Viel Herzblut fürs Brot

Bergneustadt Seine Leidenschaften trägt Ralf Gießelmann unter der Haut: einmal als Herzblut, einmal als Tinte. Eine Röstmaschine und ein Brotofen schlängeln sich seinen linken Arm hinauf. „Früher haben die Handwerker die Zeichen ihrer Zunft mit Stolz getragen. Das tue ich mit meinen Tattoos auch“, erklärt der Bäckermeister lächelnd. Doch nicht nur der Körperschmuck verrät, dass er seinen Beruf liebt.

Seine Augen leuchten, als wir durch das gemütlich geschmackvolle Café gehen, in dem angeregte Unterhaltungen und ein Espresso-Waffel-Sahne-Duft die Luft erfüllen. Seit wenigen Monaten trägt Ralf Gießelmann einen neuen Titel, der auf der Welt bisher nur 13 Mal vergeben wurde: Staatlich geprüfter Brotsommelier.
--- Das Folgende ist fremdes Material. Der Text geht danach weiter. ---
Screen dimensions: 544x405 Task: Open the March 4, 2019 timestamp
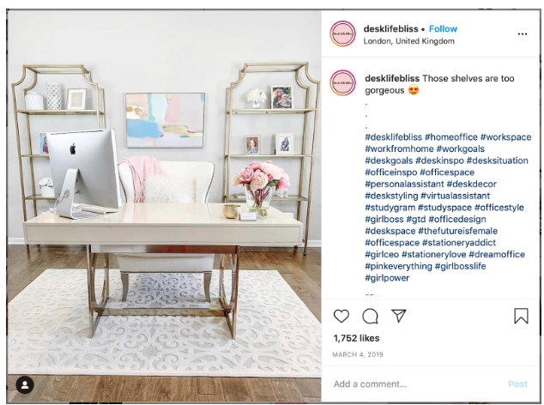coord(358,354)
„Ich habe mich sofort angemeldet, als ich von dem Studiengang gehört habe“, erzählt er begeistert. Nur Bäckermeister sind zu dieser elitären Weiterbildung zugelassen. Nach einem Jahr Pauken und einer 54-seitigen Projektarbeit setzt der Brotexperte nun sein Wissen und Können in der hauseigenen Backstube um. Dabei kommt dann etwa das Baguette mit Sepia heraus, jenem Farbstoff, den Tintenfische bei Gefahr versprühen. Die Kombination mit Meersalz und Cranberrys schickt meine Geschmacksnerven gleich auf Urlaub – an einer windgepeitschten Küste versteht sich. „Sie dachten, das sei total verbrannt“, sagt Gießelmann über die erste Reaktion der Kunden auf den blauschwarzen Farbton. Mittlerweile kreiert er alle zwei Monate ein neues Geschmackserlebnis in Baguetteform.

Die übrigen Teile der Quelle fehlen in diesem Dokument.